2. Al-Khobar (الخبر)
Seperti
yang telah dijelaskan sebelumnya, khobar menurut bahasa berarti kabar atau
berita. Sedangkan menurut istilah, khobar berarti kabar ataupun berita yang
berasal dari nabi (sama denagn hadist), tapi juga mencangkup kabar atau berita
yang datang dari sahabat dan tabi’in.
3. Al-Atsar
(الأثر)
Atsar
artinya bekas, tapak atau jejak nabi.
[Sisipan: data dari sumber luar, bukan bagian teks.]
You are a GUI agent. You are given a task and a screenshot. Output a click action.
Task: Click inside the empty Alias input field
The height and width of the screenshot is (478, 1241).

Secara istilah atsar sama dengan hadist,
tapi cakupannya lebih luas, yaitu meliputi perkataan dan perbuatan sahabat.
Sementara
itu, ahli hadist dan ahli ushul pun memiliki perbedaan pendapat dalam
memberikan pengertian hadist.
Pengertian
hadis menurut Ahli Hadis, ialah segala perkataan Nabi, perbuatan, dan hal
ihwalnya. Yang dimaksud dengan hal ihwal ialah segala yang diriwayatkan dari
Nabi SAW. yang berkaitan dengan himmah, karakteristik, sejarah kelahiran, dan
kebiasaan-kebiasaan.
Ada
juga yang memberikan pengertian lain, yaitu sesuatu yang disandarkan kepada
Nabi SAW, baik berupa perkataan, perbuatan, taqrir, maupun sifat beliau”.
Sebagian
Muhaditsin berpendapat bahwa pengertian hadis diatas merupakan pengertian yang
sempit. Menurut mereka, hadis mempunyai cakupan pengertian yang lebih luas,
tidak terbatas pada apa yang disandarkan kepada Nabi SAW. (hadis marfu’) saja,
melainkan termasuk juga yang disandarkan kepada para sahabat (hadis mauquf),
dan tabi’in (hadis maqtu’).
Pengertian
hadis menurut para ulama ushul adalah segala perkataan Nabi SAW, perbuatan, dan
taqrirnya yang berkaitan dengan hukum syara’ dan ketetapannya.
Jadi,
berdasarkan beberapa pengertian di atas, pengertian hadist adalah segala
sesuatu yang disandarkan kepada nabi Muhammad Saw. Baik itu berupa perkataan,
perbuatan, ketetapan maupun sifat.
صفه او
تقرير او فعل او قول
من والسلام عليه الله صل
نبى الى اضيف ما الحديت
Bagi
kalangan muhaditsin hadist atau sunnah rosul itu hukumnya wajib untuk diikuti.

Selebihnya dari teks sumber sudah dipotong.